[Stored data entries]
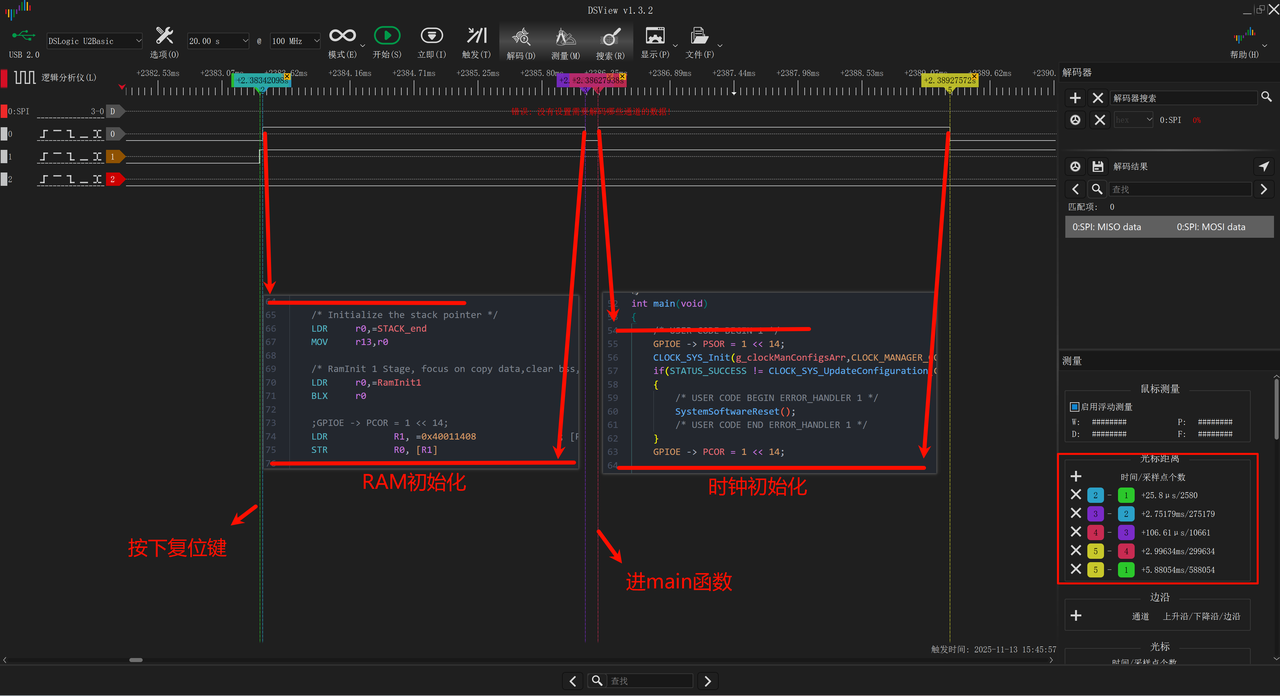Open the 显示(P) display menu
Viewport: 1280px width, 696px height.
click(655, 37)
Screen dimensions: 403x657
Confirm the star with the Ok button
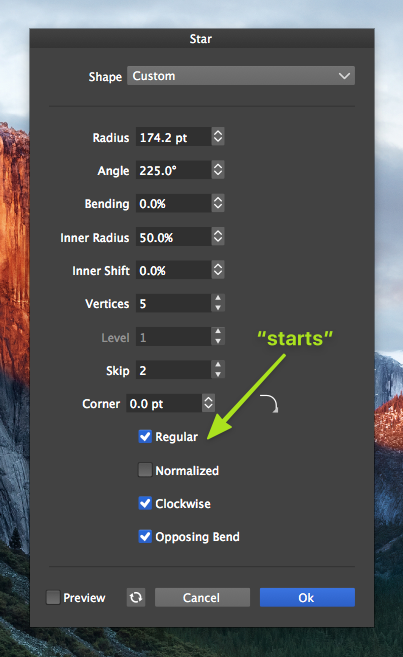307,597
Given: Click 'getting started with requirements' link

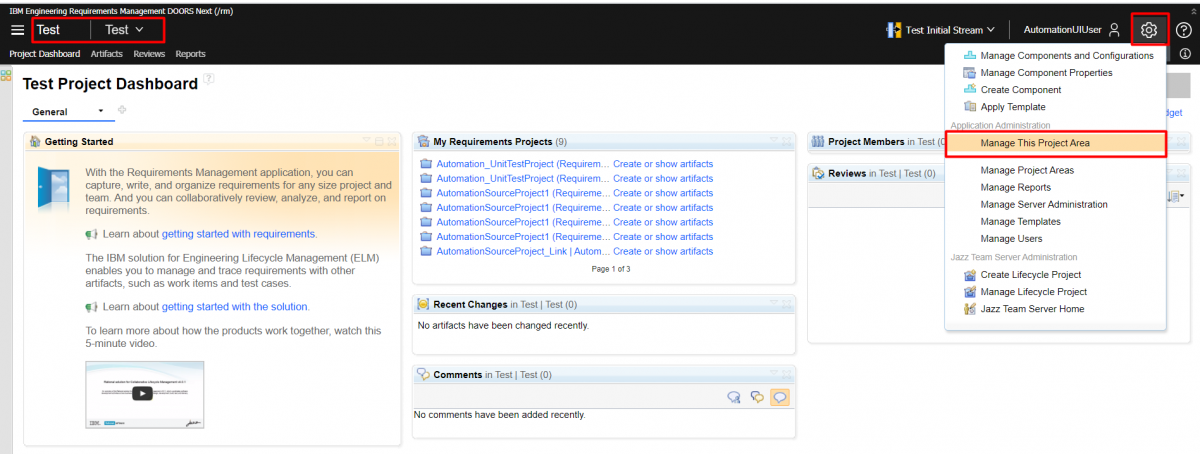Looking at the screenshot, I should tap(238, 234).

_REQUIRED WORK:_
Please set down exactly the lines from the one holding "Screen dimensions: 403x657" through the last line of the entries, both ends included, and skip pictures.

_SOLVED EXERCISE:_
Screen dimensions: 403x657
Confirm the star with the Ok button
307,597
Given: Click 'getting started with requirements' link

Looking at the screenshot, I should tap(238, 234).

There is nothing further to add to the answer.